優等生の恋愛事情
遠巻きに見ている女子二人は「また始まったよ」とヒソヒソ言って、プフフゲララと笑っている。

そんな彼女たちをよそに、私は一人で黙々と掃除をする。


(文句言ってる暇あるなら、手足を動かせばいいのに。早く終われば早く帰れるんだし)


もちろん、心の中で思うだけ。口には出さない。もめるのは面倒だもの。


「センパーイ!お疲れ様でーす!」


元気な声でやってきたのは、運動部の大荷物を持った女の子二人組。小池さんと山本さん(プフフゲララの人たち)の後輩だ。


「はいはーい、ちょっと待っててー」


山本さんが後輩たちに目くばせすると、小池さんが私に向かって甘えるように言ってきた。

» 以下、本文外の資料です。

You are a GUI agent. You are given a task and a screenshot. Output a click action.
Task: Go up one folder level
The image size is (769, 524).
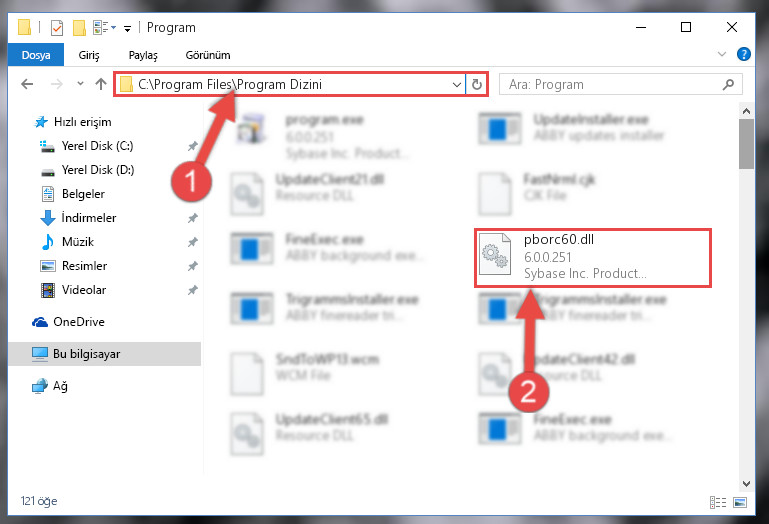tap(101, 84)
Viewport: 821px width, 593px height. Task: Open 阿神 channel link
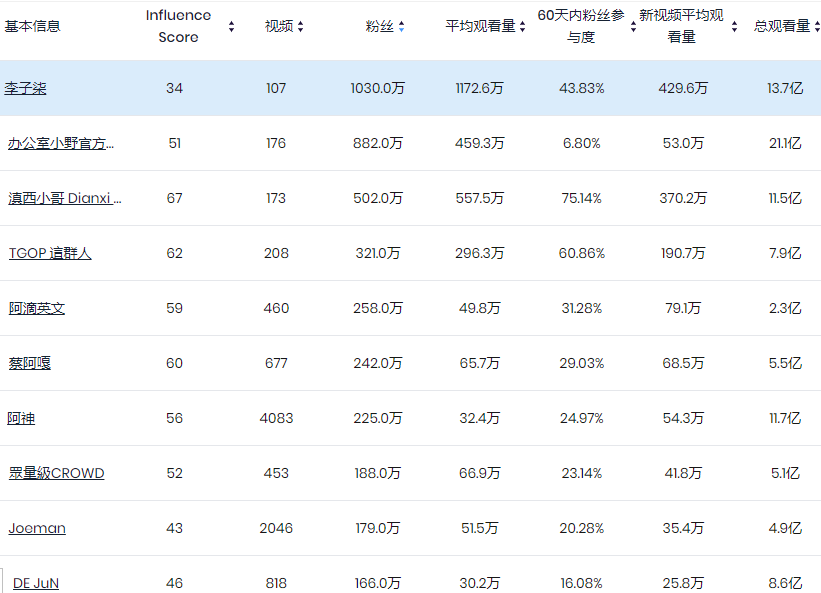21,418
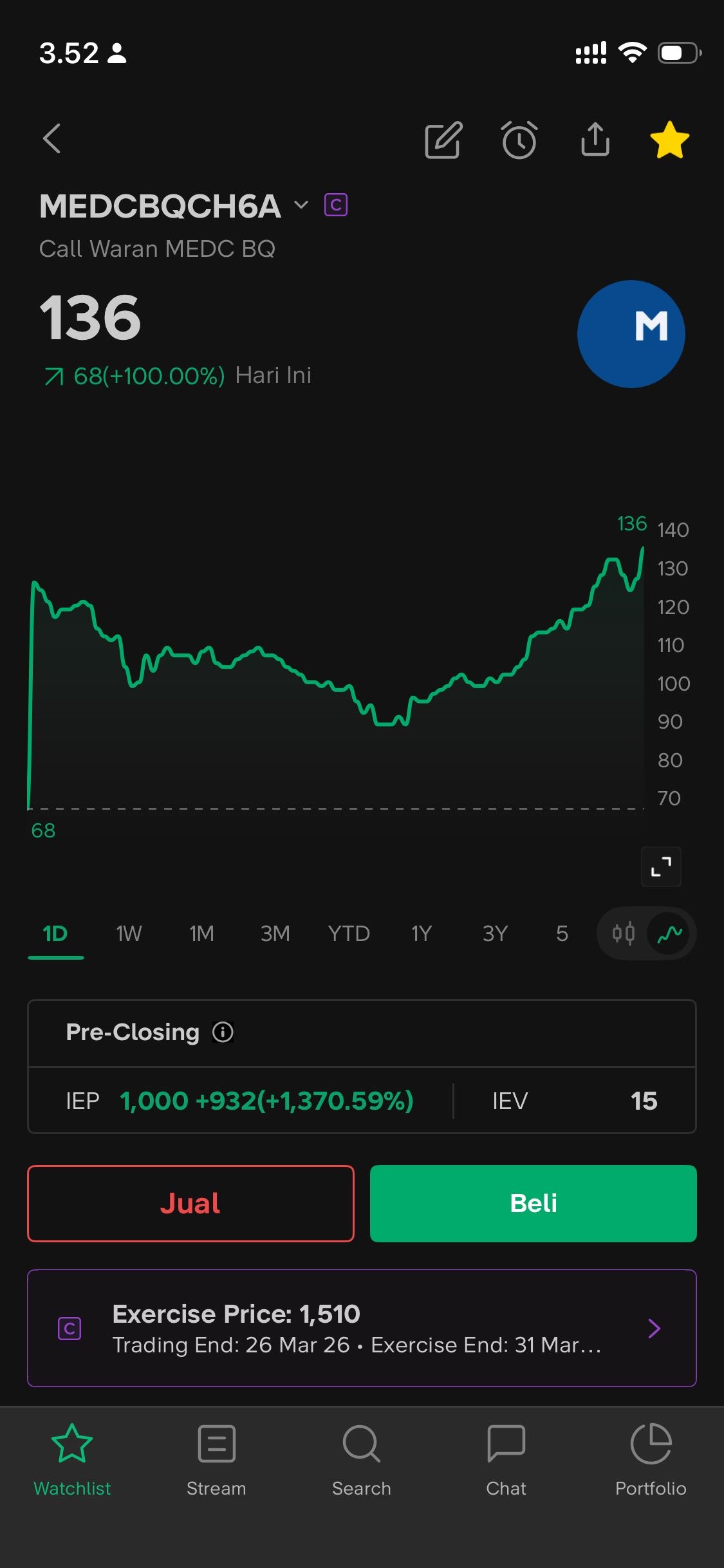724x1568 pixels.
Task: Expand the Exercise Price details chevron
Action: [654, 1329]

「ごめーん。途中なんだけど、私ら部活行っちゃってもいいかな?」


手を合わせて拝むような仕草をしても、顔はへらへら笑っている。


私は国語のテスト問題をぼんやり思い出した。


(“悪びれる様子もなく”って、こういう態度をいうのかな?)


「いいかな?」も何も、掃除なんてとっくにやる気がないくせに。それをまた特に悪いとも思ってないのだから。


「ちょっと!二人ともまだ終わってないでしょ!」


丸川さんが鼻息を荒くして言ったって二人にはどってことはない。


「運動部はこの夏が最後だしー」

「時間が惜しいんだよねー」


部活大好きの小池さんと山本さんの言い訳に、丸川さんのイライラ度数がさらに上昇するのがわかる。でも、残念ながら小池さんたちは気にしてなんていない。


「いいじゃん、ほぼほぼ終わってるし」

「そうそう。じゃあ、あとよろしくー」

「あぁ、ちょっと!」


そうして小池さんと山本さんは後輩たちと連れだって部活へ行ってしまった。